One big accomplishment of her lab was to fabricate the electrodes for a lithium-ion battery using a mat of viruses coated with iron phosphate. Paper here – Fabricating Genetically Engineered High-Power Lithium Ion Batteries Using Multiple Virus Genes. Actual battery here:

The silver disk is the virus-built battery, and it’s powering an LED. Photo Donna Coveney. Click for story.
They adjusted the genes of the virus so that it would create a protein that could hold onto a carbon nanotube. The nanotubes are only 1 nm wide and 500 nm long, so nothing else can handle them except a scanning tunneling microscope. Here they make a billion viruses to pick up a billion tubes at a time. Then they dunk them in iron phosphate to actually form the electrode to grab the lithium ions, and the nanotubes make the overall material conductive. The whole process can be done with common materials at room temperature. They used the M13 bacteriophage virus, which is otherwise harmless.

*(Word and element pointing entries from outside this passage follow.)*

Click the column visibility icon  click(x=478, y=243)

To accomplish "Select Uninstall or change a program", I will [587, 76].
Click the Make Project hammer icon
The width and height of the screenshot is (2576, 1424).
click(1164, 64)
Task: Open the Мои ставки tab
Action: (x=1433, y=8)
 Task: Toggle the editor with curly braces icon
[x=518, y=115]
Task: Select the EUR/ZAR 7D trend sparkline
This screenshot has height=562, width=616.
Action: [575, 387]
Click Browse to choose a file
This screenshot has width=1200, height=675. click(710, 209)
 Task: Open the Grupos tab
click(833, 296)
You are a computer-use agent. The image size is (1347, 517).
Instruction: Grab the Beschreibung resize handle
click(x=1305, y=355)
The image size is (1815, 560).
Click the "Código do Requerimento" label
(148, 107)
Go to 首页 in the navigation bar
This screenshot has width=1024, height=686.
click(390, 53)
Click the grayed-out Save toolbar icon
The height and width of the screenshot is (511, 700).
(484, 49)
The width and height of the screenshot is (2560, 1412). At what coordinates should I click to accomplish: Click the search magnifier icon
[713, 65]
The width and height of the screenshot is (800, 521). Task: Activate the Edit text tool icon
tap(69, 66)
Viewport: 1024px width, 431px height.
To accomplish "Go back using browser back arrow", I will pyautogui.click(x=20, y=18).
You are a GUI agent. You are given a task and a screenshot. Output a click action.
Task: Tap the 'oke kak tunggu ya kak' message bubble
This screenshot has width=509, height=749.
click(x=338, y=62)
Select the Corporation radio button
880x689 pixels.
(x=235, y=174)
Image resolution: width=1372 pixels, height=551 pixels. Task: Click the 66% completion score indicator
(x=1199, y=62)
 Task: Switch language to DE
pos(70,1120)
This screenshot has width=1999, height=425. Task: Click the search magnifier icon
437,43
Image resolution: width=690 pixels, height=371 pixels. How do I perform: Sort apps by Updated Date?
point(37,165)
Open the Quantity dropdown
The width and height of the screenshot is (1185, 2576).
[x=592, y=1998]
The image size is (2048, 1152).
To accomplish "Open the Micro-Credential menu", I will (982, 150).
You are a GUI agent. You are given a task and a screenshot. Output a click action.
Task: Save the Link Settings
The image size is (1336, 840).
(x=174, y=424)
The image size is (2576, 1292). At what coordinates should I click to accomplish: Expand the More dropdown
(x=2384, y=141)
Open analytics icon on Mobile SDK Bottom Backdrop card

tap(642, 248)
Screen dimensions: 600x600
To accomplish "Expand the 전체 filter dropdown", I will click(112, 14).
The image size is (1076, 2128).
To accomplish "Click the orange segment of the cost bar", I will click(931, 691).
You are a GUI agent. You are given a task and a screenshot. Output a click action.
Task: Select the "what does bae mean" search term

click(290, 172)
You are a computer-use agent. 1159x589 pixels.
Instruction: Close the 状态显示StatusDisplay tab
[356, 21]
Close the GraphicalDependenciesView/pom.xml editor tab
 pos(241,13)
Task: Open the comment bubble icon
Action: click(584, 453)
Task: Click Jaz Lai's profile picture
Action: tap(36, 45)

What’s even wilder is that they can evolve these capabilities through un-natural selection. Give each virus a different genome and see if they attach to something on a substrate. If they don’t, wash them away, then repeat the process with the survivors. You can try billions of variations after a few cycles. They’re now trying this on particles of lead. The surface of a lead crystal has a certain pattern of charges that a protein could lock onto. Evolve those viruses in this hyper-accelerated way, and you have a way to remove lead from drinking water. Build a filter out of a mass of these viruses, and pour stuff through it. Make sure that the viruses themselves can be destroyed in another step!
Overall, what MIT is doing is creating a new field of engineering. To the usual set of electrical, chemical, mechanical, and civil engineering, they’re adding a new one: biological engineering. They call it Course 20. It’s now moving beyond medicine and into actual machine manufacture. People have used the bio-robots called yeast to make beer and soy sauce for millenia, but now we’ll build all sorts of other things with them. It’s just the sort of breakthrough that alumni are proud to see their alma mater working on.